Qualitative Results. The qualitative results demonstrated in Fig. 3 present some final segmentation results using the method of Lu et al. [13] in the first row and our proposed method in the second row. The green corners and white contour are the ground truth labeled by an expert. Red corners are the corners detection results and magenta contour refers to the segmentation result of our proposed method. Blood artifacts and fractures are indicated on the amplified white rectangle. The cyan contours are segmentation results using DP algorithm [13]. Figure 3\(a_{2}\)\(d_{2}\) display some of segmentation results, as shown in the white rectangles, struts with special cases of fractures and blood artifacts, which fail to be segmented accurately using the DP method based on contour, whose segmentation results are displayed in Fig. 3\(a_{1}\)\(d_{1}\), can be segmented well utilizing our proposed method. Qualitative results illustrate that our method has better performance and is more robust than the state-of-the-art.
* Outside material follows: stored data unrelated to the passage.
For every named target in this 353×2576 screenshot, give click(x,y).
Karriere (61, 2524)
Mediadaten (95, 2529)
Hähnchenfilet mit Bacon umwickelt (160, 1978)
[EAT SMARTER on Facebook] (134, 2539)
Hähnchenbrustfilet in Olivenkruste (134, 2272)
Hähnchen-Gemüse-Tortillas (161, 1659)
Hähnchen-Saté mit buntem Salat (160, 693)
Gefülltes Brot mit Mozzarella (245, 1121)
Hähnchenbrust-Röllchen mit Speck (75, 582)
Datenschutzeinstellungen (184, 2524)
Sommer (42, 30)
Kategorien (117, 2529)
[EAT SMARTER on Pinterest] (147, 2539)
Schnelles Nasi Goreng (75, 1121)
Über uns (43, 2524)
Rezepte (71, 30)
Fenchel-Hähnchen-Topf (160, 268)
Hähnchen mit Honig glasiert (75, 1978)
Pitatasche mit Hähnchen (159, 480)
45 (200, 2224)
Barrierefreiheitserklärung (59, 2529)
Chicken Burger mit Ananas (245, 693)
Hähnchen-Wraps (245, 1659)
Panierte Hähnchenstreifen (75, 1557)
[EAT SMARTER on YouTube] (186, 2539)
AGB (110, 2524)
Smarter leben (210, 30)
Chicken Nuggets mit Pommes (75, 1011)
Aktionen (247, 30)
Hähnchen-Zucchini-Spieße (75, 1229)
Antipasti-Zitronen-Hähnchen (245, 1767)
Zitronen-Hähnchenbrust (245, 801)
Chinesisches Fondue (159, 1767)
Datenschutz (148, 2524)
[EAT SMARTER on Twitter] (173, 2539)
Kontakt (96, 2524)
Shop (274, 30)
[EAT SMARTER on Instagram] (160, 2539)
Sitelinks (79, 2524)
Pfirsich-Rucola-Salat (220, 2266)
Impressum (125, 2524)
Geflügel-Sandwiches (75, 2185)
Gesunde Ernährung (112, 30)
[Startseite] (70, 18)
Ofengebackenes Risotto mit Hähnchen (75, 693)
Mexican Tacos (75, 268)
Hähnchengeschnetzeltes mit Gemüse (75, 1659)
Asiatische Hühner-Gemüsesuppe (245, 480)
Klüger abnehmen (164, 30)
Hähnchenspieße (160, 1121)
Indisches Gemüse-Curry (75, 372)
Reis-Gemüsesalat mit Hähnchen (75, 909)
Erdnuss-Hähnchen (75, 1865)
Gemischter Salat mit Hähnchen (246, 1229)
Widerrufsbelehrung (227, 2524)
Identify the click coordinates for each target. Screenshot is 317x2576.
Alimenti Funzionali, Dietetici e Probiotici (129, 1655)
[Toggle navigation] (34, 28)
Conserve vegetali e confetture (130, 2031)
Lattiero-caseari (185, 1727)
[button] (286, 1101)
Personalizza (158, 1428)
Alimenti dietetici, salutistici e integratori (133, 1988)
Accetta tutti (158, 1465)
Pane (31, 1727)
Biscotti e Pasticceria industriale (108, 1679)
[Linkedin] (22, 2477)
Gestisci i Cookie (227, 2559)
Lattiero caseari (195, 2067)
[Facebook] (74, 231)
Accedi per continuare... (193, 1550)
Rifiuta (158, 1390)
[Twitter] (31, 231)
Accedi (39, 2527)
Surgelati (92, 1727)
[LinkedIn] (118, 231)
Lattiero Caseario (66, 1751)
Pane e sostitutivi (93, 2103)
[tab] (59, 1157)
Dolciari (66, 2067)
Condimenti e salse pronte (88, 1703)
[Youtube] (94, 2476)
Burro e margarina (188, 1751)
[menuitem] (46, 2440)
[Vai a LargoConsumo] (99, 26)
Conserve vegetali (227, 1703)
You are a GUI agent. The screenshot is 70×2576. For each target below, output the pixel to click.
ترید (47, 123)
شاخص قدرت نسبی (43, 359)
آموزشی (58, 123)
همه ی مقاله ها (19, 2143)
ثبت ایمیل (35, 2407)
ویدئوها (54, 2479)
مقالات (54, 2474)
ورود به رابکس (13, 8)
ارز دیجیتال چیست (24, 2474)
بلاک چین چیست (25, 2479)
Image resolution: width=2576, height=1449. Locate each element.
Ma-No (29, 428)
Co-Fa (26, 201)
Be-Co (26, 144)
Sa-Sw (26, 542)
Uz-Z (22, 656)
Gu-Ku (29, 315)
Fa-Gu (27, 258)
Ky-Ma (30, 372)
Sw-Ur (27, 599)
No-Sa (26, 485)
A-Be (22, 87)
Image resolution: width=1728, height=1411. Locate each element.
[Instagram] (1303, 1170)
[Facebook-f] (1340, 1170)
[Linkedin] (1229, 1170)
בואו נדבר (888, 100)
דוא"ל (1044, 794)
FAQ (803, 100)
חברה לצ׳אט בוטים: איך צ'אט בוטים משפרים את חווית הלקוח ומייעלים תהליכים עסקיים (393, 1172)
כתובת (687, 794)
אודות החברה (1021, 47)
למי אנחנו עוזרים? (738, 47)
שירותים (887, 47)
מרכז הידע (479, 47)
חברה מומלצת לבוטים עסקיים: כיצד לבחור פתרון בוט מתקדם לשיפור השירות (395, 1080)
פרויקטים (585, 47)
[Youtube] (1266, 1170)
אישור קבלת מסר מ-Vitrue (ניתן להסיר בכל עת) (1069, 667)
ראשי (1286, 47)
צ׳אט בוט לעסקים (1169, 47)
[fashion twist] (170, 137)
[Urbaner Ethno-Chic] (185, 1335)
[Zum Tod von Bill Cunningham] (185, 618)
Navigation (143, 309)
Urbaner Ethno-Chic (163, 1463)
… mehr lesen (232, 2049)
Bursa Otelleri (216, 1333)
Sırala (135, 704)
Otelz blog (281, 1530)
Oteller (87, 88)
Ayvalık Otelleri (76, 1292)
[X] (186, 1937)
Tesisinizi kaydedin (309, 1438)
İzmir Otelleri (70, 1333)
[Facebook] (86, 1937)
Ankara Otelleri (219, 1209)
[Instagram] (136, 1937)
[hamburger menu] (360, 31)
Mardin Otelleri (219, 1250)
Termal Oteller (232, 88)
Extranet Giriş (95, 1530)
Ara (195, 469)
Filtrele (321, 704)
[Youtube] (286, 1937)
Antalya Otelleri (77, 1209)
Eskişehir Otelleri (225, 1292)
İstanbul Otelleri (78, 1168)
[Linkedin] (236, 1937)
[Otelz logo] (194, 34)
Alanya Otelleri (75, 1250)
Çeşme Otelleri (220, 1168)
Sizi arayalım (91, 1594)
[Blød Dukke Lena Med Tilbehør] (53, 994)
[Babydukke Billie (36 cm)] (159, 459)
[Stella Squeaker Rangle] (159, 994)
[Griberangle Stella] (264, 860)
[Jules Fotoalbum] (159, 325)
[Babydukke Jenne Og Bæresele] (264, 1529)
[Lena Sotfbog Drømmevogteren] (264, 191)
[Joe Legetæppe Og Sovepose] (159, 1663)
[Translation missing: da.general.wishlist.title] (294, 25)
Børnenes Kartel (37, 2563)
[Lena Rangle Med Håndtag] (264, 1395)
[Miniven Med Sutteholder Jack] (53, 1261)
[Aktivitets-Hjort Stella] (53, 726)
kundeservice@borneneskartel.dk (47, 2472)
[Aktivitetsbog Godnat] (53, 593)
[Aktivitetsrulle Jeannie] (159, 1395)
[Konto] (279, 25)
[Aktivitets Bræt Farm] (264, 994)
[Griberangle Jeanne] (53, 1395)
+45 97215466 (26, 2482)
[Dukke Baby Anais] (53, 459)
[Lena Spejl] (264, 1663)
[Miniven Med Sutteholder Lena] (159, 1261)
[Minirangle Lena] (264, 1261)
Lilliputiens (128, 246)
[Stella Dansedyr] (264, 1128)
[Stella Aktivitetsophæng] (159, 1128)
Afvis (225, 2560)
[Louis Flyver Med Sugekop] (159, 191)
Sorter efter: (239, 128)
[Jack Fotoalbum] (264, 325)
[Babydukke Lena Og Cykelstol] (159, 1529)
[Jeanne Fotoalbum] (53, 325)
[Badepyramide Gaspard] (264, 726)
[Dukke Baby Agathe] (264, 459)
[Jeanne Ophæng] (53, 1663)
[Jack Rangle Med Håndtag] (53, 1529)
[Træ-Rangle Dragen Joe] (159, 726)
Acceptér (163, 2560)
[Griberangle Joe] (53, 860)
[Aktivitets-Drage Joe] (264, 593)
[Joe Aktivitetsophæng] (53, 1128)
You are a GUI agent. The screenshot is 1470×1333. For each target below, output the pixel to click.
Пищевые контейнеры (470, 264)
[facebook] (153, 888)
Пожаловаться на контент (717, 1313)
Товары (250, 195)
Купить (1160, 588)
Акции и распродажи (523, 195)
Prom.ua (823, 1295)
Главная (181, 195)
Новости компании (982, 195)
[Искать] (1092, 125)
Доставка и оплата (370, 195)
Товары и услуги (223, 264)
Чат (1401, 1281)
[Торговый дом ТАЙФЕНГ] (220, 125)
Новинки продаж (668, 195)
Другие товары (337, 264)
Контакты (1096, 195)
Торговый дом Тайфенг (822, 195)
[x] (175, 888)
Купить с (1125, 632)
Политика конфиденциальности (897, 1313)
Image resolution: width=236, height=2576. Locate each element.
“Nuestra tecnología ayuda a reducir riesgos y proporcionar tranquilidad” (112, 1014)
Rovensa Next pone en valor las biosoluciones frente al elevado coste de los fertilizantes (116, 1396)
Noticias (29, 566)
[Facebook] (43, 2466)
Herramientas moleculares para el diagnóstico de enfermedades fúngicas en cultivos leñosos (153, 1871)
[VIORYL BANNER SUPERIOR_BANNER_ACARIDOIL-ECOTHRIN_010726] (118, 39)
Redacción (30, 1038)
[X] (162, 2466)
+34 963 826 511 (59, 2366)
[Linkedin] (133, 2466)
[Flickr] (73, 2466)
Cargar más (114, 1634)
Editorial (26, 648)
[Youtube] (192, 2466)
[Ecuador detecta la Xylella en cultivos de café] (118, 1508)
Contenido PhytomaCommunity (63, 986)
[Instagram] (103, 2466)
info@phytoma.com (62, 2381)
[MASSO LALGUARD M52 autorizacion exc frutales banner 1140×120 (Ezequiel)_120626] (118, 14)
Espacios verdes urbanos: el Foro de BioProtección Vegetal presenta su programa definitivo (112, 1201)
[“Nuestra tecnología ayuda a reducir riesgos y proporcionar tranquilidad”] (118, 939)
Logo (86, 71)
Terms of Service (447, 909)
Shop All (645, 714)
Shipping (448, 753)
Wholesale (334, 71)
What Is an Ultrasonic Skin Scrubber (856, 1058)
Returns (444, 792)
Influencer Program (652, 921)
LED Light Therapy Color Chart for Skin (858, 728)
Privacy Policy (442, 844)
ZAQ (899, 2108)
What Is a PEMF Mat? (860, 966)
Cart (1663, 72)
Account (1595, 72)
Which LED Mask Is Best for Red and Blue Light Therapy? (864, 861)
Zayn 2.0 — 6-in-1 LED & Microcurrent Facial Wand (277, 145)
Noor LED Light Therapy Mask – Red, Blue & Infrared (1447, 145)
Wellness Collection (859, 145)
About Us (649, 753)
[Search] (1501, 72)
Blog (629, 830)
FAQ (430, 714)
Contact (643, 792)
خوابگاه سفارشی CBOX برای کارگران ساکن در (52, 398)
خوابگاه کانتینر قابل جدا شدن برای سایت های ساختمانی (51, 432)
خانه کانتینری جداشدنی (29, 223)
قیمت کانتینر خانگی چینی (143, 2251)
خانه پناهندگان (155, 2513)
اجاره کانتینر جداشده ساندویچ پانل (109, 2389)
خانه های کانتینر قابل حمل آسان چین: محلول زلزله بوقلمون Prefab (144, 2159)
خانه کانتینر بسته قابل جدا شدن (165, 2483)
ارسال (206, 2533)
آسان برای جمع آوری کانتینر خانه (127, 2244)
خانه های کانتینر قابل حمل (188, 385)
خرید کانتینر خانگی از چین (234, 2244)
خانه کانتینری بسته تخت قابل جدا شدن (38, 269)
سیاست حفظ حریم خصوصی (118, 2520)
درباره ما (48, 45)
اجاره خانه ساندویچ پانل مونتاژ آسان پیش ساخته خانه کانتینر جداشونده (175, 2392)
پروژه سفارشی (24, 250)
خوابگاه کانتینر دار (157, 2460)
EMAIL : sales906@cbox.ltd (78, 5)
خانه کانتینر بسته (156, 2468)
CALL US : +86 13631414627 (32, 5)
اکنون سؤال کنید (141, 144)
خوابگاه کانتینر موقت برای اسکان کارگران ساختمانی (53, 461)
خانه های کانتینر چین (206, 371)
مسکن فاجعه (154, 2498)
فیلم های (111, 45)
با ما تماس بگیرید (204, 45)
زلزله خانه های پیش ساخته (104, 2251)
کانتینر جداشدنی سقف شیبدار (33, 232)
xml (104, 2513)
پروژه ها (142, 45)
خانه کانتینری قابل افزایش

Quantitative Results. The quantitative statistic results are presented in Table 1. The 2\(th \) to 4\(th \) columns are the number of images, struts and corners evaluated in the 5 data sets respectively. It can be seen that the average corner position error (CPE) of 5 data sets in 5\(th \) column is \(31.96\pm 19.19\) \(\upmu \)m, namely about \(3.20\pm 1.92\) pixels, for immediately implanted struts. Considering the allowable bias of detected corners, this is reasonable. It proves that the detection method is accurate and effective. Average dice of Lu et al. and our proposed work in 6\(th \) and 7\(th \) column of 5 data sets are 0.84 and 0.85 respectively. A rise of about 0.01 of average dice with our proposed method makes difference in clinical practice and this is difficult for small objection segmentation. It suggests that our proposed method is more accurate and robust compared to the DP method using by Lu et al. [13].

4 Conclusion

In this paper, we proposed a novel method of automatic BVS strut segmentation in 2D IVOCT image sequences. To our best knowledge, this was the first work that using the prior knowledge of struts’ box-shape to segment strut contour based on four corners. Our presented work transforms the struts segmentation problem into corners detection, which avoids segmentation results from the influence of blood artifacts around strut contour and fractures inside strut. Specially, corners are detected using a cascaded AdaBoost classifier based on enriched haar-like features. Segmentation results are got based on the detected corners. Qualitative and quantitative evaluation results suggest that the corners detection method is accurate and our proposed segmentation method is more effective and robust than DP method. Automatic analysis of struts malapposition is feasible based on the segmentation results. Future work will mainly focus on further improving the current segmentation results by post-processing.